**What you are asked to do**
Collect all lines containing the word "named" from the data.

(Stored records)
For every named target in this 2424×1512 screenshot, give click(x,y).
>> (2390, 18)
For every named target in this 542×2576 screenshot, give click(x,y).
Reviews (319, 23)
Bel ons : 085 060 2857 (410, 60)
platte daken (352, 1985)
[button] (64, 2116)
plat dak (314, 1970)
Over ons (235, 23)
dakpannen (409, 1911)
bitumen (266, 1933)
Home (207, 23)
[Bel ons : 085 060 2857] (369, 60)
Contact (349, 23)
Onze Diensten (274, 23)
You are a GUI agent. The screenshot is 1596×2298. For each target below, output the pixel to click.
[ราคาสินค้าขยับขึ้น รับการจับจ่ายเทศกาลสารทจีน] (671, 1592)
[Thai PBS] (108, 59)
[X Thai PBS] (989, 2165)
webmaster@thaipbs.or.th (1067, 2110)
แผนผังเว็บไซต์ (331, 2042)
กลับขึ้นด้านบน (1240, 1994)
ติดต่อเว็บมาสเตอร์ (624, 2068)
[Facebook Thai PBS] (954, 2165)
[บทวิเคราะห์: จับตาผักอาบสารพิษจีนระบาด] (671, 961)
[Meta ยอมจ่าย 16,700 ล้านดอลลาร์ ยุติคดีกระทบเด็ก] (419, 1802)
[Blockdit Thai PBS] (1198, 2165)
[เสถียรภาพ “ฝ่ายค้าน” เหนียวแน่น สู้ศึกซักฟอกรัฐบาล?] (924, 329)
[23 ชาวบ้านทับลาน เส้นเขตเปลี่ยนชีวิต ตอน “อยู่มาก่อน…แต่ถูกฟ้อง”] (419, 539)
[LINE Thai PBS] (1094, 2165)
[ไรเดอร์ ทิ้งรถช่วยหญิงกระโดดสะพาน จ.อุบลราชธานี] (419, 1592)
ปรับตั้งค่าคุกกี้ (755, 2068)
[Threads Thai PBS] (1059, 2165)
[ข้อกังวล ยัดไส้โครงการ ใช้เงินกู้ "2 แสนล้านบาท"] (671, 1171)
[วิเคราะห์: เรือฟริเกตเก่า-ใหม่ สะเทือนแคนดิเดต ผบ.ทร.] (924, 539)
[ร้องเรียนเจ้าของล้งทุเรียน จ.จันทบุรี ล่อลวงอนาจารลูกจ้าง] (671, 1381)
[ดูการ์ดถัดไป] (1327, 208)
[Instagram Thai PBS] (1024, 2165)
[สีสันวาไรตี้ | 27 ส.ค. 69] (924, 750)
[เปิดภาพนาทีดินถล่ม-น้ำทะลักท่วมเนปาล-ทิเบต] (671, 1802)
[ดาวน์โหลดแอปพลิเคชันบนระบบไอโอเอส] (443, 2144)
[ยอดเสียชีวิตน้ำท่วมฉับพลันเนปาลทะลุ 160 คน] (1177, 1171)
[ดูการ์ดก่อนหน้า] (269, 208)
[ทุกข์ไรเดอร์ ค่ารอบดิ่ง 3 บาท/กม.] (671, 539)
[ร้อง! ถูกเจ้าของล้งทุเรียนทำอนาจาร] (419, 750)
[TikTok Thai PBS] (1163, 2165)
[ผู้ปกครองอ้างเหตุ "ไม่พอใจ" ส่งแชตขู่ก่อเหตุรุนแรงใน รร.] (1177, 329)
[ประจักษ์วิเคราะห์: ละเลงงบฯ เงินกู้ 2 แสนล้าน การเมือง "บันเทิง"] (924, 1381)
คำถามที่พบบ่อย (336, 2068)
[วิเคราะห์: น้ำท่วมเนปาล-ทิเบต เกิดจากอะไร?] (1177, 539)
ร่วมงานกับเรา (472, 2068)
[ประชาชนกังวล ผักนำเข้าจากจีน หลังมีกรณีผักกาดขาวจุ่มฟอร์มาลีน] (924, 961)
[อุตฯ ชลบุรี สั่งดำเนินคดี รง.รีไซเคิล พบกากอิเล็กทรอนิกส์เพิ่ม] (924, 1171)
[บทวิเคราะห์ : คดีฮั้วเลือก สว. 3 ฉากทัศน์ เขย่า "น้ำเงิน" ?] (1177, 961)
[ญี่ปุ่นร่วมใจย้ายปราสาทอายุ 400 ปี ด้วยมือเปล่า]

**Problem solution**
For every named target in this 2424×1512 screenshot, give click(x,y).
For every named target in this 542×2576 screenshot, give click(x,y).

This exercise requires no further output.